The Weight Of The Oceans.
Nothing remained the same after the soft goodbye waves Lanre gave Fife in the middle of the bustling Murtala Mohammed Airport. The waves slipped between the swarm of bodies that brushed past him hurriedly, each face carrying its own urgency, its own emotion. They came despite the map that had settled beneath his pits, damp and sticky. They came with proud smiles and silent prayers, the kind only a parent could summon.
As he waved, his eyes took in Fife. She was willowy, with mahogany skin that resembled his own. His eyes also took in the ambiance all around her, the energy buzzing like it was Christmas. Lanre imagined himself beside her, a hollow ache settling in his stomach.
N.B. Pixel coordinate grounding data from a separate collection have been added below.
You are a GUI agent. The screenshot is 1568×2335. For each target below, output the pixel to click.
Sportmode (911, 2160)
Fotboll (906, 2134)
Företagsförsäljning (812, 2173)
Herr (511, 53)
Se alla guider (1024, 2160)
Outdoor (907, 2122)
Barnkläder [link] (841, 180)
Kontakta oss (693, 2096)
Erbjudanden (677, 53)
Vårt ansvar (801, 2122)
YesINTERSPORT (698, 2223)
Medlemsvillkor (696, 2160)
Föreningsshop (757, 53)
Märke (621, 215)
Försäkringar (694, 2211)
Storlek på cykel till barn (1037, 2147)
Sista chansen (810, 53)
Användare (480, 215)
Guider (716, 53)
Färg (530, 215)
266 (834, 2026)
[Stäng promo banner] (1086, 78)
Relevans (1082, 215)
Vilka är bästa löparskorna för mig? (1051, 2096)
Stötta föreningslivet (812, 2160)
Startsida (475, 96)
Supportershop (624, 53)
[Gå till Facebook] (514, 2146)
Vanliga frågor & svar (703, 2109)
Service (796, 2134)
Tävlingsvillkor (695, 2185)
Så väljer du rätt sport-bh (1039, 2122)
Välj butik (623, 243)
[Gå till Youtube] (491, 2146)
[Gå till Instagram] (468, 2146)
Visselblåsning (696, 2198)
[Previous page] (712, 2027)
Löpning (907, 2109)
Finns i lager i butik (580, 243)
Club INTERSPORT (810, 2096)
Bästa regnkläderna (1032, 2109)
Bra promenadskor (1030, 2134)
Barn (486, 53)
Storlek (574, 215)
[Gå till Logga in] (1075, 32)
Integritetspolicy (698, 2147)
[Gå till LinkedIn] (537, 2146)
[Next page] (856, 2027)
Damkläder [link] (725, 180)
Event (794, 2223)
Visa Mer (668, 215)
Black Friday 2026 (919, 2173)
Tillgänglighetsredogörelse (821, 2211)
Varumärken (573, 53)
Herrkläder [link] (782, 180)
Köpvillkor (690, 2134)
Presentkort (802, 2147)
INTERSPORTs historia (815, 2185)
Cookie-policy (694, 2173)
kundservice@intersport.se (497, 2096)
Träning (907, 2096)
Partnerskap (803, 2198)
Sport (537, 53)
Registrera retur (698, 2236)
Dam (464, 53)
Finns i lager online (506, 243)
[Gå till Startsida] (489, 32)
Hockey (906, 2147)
He desperately wished he too had been lucky, so he could feel the festive energy, even though it was only July.
From Ikorodu to the airport, she had tapped her lap at three-second intervals, a quiet ritual to summon calm. “I will make you proud, Daddy,” she had whispered repeatedly, as though the worry he desperately tried to hide glimmered regardless.
If only he had known then, he would have taken those repetitions to heart, tried to carve them into his thick veins. He would have lingered, capturing every detail of her being, as if he were a human camera. He would have embraced her tightly until she pushed him away.
But there was no use for the what-ifs anymore. The oceans and time had stolen the Fife he knew. The Fife he had watched that day, her bag slung lopsided, walking toward her gate. Both of them unaware of the tide about to pull them apart.